When I started this novel I did wonder if the characters I was reading about where realistic, it was not much that they were gay and married (I suppose they tied the knot in Massachusetts), but one of them was so flamboyant to be almost a caricature. But more I read about Paul and Nicholas’s life and more I realized that they did remember me a real-life same-sex couple; now I don’t want to do names, but I had the chance to meet online a writer (he is famous to be the author of the first gay gothic romance, back in the ’70) and to exchange some emails with him; from titbits here and there I could imagine him living in his big home in the Hamptons, full of books and antique furniture, an home he is sharing with his long-term partner, and in this case long term means really looong, they are together from the ’60, they met in college and never parted way after that. Even if nor him or his partner (poet and novelist) are still active in the publishing industry, they still like to host dinner parties gathering the gotha of the literary field.
So no, Paul, and above all flamboyant Nicholas are not unrealistic characters, they are only people living a privileged life, something that I, sincerely, cannot imagine since it’s so far from “my” reality, but my reality is only a little part of the known world. Once I realized that, I started to enjoy them but above all their little Christian, a spoiled brat that was way too cute and so above any possible judgement. Christian is Paul and Nicholas’s son, born from a surrogate mother, and he has always been the joy of his fathers’ eyes. Even before he escaped from a kidnapping attempt when he was 5 years old, Nicholas always fretted above him, and so it’s only natural that, when it’s time for the boy to find a partner, the fathers prefer to “give” him to a family friend than a perfect stranger.
Paul and Nicholas have always known Lucca, the son of a couple of friends, and so he is the perfect candidate; and it doesn’t hurt that both Christian than Lucca are attracted by each other. The only issue in this perfect setting is that Christian needs probably a stronger hand than Paul, Nicholas or Lucca.

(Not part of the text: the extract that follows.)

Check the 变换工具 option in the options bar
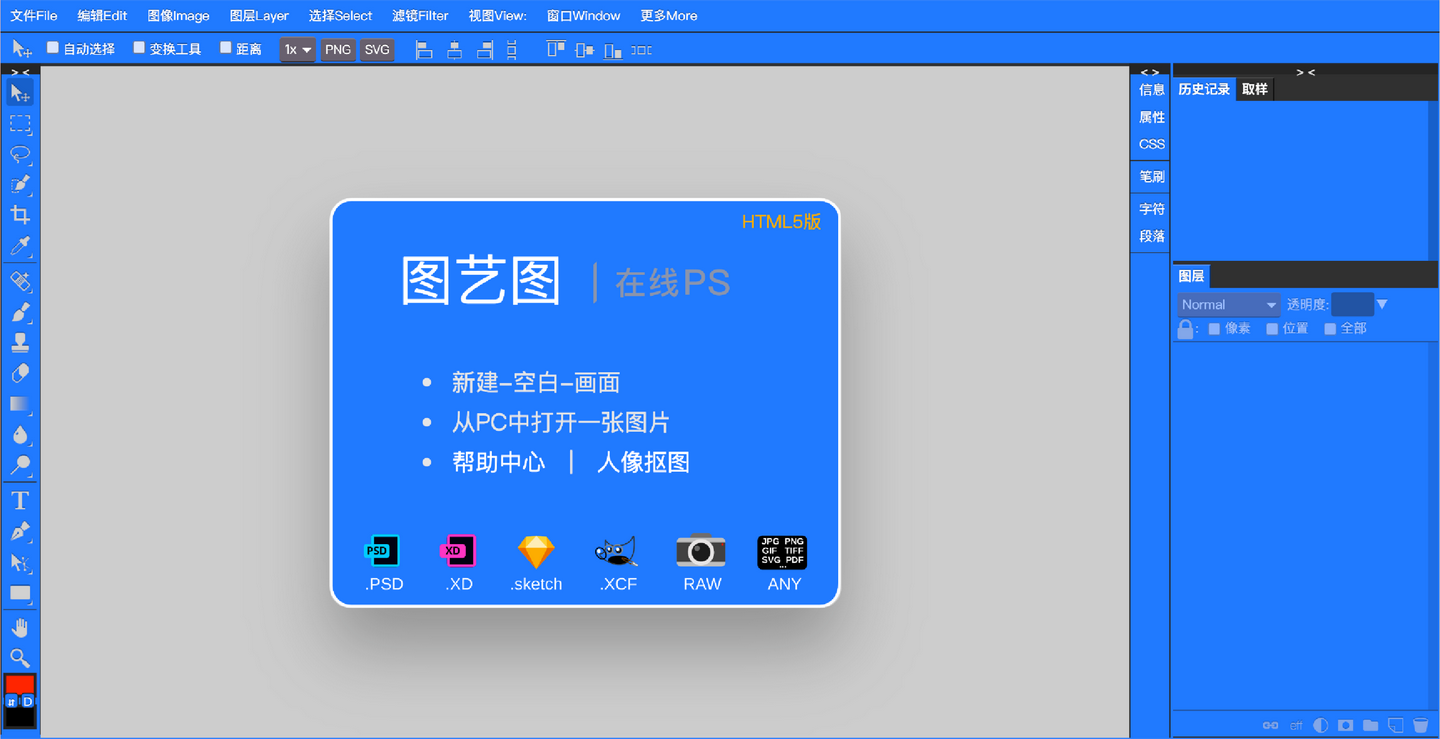The height and width of the screenshot is (739, 1440). tap(138, 46)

I need to warn the readers, the novel starts in a “pink glasses”, puppy and cuddling way to have a suddenly deep dark turn one third of the path. In a way I had just adjusted to the more than sugary atmosphere and then I was thrown into a nightmare: it was a bit unsettling, and giving that I’m not that into the BDSM world, above all not when it’s edging more toward torture than passion, I’m not so sure I completely like the feeling. I think the author was a little “sadistic”, cuddling us in cotton candy and kisses, to then throwing us in a dungeon of the nightmare variety.
When the things go awry, Lucca calls for reinforcements, and they arrive in the shape of Carl, Lucca’s previous lover (and Master) and also Tony and Ryan, the main characters of the previous novella by the same author, even if the two story are almost completely detached and so can be easily read as standalone.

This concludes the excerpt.